Information provided: Begin
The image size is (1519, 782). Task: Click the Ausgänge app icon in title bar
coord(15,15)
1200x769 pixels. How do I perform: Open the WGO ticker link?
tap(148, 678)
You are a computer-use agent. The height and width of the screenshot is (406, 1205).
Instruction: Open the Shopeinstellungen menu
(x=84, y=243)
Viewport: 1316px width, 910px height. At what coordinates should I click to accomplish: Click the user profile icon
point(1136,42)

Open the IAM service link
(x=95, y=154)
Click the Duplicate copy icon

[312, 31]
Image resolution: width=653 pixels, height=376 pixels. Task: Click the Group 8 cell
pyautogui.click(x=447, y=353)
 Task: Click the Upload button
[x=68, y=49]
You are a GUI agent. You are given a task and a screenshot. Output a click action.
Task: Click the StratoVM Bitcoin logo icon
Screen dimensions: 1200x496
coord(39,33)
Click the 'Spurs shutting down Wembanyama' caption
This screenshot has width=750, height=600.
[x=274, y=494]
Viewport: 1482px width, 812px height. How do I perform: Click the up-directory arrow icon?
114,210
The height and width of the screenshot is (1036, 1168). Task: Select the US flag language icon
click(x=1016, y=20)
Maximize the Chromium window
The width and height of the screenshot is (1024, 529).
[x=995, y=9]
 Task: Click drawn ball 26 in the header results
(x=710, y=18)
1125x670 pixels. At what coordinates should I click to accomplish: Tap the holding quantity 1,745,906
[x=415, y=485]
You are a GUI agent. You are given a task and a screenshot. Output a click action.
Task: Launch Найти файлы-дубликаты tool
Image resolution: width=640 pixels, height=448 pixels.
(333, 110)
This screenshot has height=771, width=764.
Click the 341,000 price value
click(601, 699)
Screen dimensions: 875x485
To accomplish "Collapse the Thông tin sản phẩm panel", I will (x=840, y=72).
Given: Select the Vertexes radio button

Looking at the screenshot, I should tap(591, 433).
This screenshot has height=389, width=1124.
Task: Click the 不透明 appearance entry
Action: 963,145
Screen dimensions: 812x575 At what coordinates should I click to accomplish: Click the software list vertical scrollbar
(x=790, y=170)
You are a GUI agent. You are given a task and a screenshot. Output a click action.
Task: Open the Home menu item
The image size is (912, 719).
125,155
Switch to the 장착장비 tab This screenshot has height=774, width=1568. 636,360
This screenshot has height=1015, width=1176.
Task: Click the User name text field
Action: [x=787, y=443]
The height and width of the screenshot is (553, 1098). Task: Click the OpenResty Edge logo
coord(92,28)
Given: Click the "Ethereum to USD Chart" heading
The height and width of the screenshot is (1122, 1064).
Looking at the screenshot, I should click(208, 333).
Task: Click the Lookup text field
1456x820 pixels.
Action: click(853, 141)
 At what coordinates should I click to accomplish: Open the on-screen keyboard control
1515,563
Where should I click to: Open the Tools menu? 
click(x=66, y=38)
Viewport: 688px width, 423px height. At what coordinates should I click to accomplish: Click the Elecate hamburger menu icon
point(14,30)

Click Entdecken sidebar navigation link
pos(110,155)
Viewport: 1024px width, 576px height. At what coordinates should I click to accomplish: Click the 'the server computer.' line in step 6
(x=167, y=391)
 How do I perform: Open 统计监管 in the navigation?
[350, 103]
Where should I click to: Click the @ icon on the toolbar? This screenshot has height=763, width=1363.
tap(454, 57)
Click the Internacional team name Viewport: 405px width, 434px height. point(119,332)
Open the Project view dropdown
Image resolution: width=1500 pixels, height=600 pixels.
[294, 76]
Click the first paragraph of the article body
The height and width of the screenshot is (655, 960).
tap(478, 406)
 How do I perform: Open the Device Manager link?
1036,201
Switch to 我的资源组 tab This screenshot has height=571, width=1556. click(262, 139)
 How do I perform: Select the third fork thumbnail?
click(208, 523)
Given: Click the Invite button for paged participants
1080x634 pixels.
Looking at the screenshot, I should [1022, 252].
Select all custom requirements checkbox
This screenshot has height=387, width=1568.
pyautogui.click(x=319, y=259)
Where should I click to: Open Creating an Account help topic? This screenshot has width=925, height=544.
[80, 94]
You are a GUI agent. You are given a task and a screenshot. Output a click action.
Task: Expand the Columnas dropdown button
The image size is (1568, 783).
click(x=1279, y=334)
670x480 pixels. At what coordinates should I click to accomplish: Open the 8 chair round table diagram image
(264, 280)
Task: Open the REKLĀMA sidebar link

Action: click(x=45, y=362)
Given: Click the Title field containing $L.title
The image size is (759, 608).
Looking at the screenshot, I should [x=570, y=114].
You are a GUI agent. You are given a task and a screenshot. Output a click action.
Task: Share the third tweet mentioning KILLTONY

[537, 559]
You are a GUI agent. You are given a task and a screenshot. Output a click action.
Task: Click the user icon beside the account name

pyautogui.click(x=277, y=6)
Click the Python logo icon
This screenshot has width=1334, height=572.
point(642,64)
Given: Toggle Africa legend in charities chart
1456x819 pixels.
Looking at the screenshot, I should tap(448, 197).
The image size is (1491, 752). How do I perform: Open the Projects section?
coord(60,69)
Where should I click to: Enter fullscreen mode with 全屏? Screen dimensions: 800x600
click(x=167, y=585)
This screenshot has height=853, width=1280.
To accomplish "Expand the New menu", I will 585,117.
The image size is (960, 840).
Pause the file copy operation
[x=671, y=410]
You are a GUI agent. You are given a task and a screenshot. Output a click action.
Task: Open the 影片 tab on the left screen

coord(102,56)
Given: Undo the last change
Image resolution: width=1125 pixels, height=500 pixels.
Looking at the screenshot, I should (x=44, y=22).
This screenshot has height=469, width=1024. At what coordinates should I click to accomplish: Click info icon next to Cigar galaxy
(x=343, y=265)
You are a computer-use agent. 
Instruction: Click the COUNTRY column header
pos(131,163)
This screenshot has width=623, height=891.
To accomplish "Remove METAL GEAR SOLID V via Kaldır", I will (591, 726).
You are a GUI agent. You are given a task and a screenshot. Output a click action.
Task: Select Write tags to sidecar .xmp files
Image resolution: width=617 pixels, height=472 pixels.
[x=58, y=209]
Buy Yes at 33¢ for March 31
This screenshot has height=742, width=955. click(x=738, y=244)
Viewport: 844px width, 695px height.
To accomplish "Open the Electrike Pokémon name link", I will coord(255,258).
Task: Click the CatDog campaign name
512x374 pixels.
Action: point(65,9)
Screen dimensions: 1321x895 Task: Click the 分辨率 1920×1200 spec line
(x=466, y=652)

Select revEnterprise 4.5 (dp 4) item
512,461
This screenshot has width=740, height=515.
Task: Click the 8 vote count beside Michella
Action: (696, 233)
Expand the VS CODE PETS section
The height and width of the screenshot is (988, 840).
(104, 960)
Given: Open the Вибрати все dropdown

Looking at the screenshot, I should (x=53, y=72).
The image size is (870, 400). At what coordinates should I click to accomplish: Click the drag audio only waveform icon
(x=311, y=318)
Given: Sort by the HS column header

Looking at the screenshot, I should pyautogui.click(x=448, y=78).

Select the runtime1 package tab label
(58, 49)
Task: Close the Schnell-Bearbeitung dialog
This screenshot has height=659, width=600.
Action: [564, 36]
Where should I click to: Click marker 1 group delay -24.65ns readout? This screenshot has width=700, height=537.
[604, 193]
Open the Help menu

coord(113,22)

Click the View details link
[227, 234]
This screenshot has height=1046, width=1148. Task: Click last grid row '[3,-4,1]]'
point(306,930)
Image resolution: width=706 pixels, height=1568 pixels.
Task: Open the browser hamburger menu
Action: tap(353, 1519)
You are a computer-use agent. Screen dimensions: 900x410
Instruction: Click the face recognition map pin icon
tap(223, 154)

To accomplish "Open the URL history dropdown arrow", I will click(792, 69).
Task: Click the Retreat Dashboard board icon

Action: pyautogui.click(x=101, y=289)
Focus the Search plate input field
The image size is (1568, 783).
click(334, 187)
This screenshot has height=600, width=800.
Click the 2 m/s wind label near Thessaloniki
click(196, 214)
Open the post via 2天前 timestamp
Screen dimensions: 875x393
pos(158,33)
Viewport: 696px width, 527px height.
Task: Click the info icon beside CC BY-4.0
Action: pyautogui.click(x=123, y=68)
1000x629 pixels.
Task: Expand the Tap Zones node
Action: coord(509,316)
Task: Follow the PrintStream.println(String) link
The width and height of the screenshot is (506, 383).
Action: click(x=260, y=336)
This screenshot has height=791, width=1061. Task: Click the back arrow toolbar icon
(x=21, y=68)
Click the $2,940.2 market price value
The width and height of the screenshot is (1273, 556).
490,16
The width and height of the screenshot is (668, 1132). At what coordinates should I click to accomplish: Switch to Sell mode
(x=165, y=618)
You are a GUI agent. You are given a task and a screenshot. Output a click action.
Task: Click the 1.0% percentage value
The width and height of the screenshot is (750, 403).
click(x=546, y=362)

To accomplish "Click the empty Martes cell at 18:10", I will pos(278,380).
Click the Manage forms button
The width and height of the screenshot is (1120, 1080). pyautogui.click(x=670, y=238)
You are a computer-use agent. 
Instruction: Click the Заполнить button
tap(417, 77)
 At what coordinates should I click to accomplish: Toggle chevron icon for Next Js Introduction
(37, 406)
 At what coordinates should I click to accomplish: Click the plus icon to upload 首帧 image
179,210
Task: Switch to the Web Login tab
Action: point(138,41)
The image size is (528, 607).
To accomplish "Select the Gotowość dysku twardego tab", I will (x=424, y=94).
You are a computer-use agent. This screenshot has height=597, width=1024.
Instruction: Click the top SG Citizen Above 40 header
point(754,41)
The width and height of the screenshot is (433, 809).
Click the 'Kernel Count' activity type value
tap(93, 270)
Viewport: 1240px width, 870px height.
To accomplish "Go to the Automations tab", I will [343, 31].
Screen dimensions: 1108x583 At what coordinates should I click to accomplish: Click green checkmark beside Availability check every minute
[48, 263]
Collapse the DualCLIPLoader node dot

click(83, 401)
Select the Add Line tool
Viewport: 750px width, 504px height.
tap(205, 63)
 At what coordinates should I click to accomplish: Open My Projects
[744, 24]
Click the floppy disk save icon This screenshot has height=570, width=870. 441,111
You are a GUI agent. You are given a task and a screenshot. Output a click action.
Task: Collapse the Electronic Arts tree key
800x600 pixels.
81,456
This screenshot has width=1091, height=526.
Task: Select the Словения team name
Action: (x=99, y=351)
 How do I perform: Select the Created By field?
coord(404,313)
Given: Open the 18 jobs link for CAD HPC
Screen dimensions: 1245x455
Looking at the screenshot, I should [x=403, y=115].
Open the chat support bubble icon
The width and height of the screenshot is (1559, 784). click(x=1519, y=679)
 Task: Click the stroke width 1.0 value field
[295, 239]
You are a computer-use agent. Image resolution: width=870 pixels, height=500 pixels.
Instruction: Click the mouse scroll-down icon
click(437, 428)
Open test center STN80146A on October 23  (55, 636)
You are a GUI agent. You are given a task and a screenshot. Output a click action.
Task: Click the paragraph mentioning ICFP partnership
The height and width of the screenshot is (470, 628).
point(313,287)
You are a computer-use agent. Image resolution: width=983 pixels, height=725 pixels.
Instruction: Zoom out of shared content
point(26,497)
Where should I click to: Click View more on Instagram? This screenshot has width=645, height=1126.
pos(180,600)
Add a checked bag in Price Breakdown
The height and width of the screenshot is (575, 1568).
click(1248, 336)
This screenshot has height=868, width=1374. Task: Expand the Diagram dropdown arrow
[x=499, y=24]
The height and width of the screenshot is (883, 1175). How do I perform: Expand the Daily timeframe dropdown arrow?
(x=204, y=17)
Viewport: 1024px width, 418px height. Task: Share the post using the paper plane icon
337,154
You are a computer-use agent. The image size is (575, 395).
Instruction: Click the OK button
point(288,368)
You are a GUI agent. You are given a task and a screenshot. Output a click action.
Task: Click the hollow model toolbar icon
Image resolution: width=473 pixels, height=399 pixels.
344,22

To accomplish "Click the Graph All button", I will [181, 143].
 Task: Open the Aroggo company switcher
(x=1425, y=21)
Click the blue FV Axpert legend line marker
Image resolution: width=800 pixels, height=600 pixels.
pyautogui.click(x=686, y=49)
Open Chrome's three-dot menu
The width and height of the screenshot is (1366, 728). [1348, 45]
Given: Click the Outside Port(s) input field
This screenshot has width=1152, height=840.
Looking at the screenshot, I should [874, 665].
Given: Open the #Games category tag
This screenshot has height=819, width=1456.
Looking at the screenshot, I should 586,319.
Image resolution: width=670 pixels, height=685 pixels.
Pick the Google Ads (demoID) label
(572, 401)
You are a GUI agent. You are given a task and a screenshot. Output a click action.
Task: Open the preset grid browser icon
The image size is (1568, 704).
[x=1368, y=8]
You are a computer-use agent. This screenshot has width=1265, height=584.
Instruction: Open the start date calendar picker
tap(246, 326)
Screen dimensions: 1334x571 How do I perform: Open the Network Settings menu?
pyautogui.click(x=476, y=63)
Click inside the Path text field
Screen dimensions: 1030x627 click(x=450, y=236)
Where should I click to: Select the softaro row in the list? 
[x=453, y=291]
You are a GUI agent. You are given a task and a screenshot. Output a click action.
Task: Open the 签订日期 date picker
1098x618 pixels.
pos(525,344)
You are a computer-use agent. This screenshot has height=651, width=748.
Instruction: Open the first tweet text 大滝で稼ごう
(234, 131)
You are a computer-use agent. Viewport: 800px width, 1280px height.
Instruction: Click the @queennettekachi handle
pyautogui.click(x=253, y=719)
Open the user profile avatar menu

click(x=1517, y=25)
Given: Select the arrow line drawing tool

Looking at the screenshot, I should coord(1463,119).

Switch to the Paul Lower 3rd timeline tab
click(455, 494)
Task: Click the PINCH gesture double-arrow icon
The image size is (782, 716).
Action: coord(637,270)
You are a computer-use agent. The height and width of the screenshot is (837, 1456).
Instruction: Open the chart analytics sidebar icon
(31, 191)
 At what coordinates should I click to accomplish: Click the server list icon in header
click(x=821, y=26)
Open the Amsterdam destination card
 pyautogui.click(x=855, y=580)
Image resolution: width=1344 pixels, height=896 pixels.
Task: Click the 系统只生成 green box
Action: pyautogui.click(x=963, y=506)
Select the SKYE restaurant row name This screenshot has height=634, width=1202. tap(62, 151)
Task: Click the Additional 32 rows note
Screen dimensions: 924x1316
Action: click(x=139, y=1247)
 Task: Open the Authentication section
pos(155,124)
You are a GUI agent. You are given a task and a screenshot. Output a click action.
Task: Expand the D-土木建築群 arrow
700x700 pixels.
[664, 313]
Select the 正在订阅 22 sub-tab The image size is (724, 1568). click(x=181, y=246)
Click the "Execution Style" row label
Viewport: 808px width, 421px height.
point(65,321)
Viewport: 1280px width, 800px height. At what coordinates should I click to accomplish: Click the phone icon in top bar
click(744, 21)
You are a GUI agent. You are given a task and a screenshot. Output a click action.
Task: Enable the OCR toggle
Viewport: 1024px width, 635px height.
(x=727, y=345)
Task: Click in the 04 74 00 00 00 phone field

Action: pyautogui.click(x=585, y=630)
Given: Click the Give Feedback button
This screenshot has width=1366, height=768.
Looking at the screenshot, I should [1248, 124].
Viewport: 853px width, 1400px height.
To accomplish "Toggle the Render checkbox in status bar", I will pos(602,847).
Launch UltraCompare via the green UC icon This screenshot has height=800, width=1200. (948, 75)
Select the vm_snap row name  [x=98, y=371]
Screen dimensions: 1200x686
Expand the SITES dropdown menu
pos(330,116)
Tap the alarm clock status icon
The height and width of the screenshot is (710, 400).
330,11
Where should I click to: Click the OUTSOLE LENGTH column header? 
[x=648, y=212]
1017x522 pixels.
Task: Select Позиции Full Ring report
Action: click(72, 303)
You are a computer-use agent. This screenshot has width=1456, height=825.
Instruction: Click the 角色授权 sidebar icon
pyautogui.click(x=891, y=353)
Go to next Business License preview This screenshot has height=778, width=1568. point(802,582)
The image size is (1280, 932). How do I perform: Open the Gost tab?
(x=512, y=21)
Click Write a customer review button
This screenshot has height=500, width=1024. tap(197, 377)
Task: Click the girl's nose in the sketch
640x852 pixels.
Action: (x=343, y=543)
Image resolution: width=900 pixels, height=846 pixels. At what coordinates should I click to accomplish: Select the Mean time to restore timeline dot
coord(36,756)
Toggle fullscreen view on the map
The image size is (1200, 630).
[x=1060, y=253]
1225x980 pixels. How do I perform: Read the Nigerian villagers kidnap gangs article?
Information provided: End
**Brief**
Each line of the data that has the string "Launch" should be returned.

**Answer to this exercise**
Task: Launch Найти файлы-дубликаты tool
Launch UltraCompare via the green UC icon This screenshot has height=800, width=1200. (948, 75)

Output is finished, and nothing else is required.